Look up the term “pelvic canal” in the typical anatomy or obstetric textbook, and you likely will find a description such as this: “Well-built healthy women, who had a good diet during their childhood growth period, usually have a broad pelvis.”
Such a pelvis, the text continues, enables “the least difficulty during childbirth.”
But such characterizations have long been based on anatomical studies of people of European descent. In reality, the structure of the pelvic canal, the bony structure through which most of us enter the world, varies tremendously between populations, according to a new study in Proceedings of the Royal Society B.
The findings have implications for how obstetricians treat patients of color, the authors say. In the United States, racial disparities in maternal health care are prevalent. Compounding factors like interpersonal and institutional racism, poverty, poor health care access and environmental burdens disproportionately harm black mothers. These contribute to the risk of pregnancy-related deaths being three to four times higher for black women than for white women.
Limited prescriptions of what constitutes a “normal” pelvis or birthing process might lead doctors to perform unnecessary interventions — like induced labor, cesarean sections or the use of forceps — which can further exacerbate harm, said Lia Betti, an anthropologist at the University of Roehampton in London, and the study’s lead author.
“What worries me is that doctors come out of school thinking of the European model of the pelvis,” Dr. Betti said. In the early 1900s, this led to “horrific situations” in which American doctors used forceps on black mothers, trying to force babies to align with “the rotation pattern for a European classical pelvis,” she added.
Modern humans have narrow pelvises compared to the size of babies’ heads. That discrepancy contributes to higher rates of birthing complications in humans than in other primates.
There is no accepted explanation for why the human pelvis leaves such little room for childbirth. Dr. Betti and her colleague Andrea Manica, of the University of Cambridge, set out to study a classic if highly-contested explanation known as the “obstetrical dilemma” hypothesis.
The dilemma posits that as our species evolved and began walking upright, the width of the human pelvis narrowed, enabling the body’s weight to stay closer to its center of gravity. But as humans also developed bigger brains, it became harder for a fetus’s skull to squeeze through that tight channel.

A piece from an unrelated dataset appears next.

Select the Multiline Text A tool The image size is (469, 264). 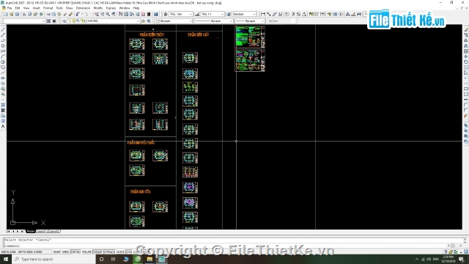tap(3, 127)
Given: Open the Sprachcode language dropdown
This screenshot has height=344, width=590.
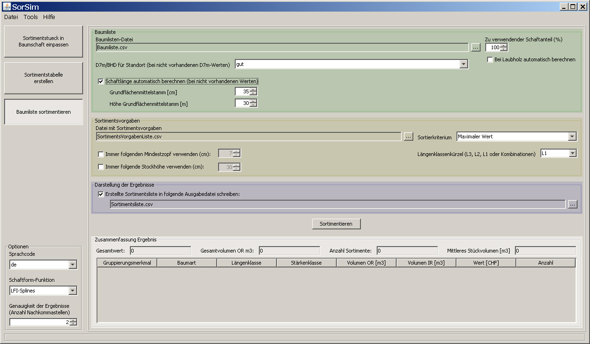Looking at the screenshot, I should pyautogui.click(x=72, y=265).
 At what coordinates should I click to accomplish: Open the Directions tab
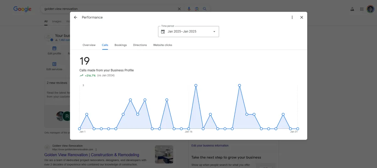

To explore the idea, she and Dr. Manica measured 348 skeletons from around the world. They found that pelvic shape varied enormously, even more than measures of leg, arm and general body proportion that are known to vary significantly between populations. That was “remarkable and unexpected,” the researchers wrote.
Mostly, they found, pelvic shape varied along lines of geographic ancestry. People of sub-Saharan origin generally had the deepest pelvises back-to-front, while Native Americans had the widest side-to-side. Europeans, North Africans and Asians fell in the middle of the range.
Birth-canal shape also varied markedly within populations, although the variation decreased the farther a population originated from Africa. That finding is consistent with others indicating that a population’s genetic diversity declines the farther it moves from the cradle of humankind
Most of that variation in pelvic shape stemmed from random fluctuations in gene frequency, although natural selection seems to have played a minor role as well, Dr. Betti said. The top of the birth canal is slightly wider in populations from colder climates, perhaps to help make the body stockier.
The variation observed by Dr. Betti suggests that pelvic shape is not so strictly controlled. And if pelvic shape is highly variable across populations, it’s likely “that the birthing process is also highly variable,” said Helen Kurki, an anthropology professor at the University of Victoria in Canada.
These findings challenge the idea “that there is one ‘right’ way to birth a baby,” Dr. Kurki said, and suggest that a more individualized approach to childbirth might be better.
Although people differ from one another anatomically, Dr. Betti said, her research suggests that those differences are not always functional.
“If you look at the shape of the birth canal in different people, it could be tempting to think it’s adapted to give birth to babies with differently-shaped heads, or something like that,” she said.
“In fact, the differences are mostly by chance, which I think is beautiful. Sometimes human variation is just random.”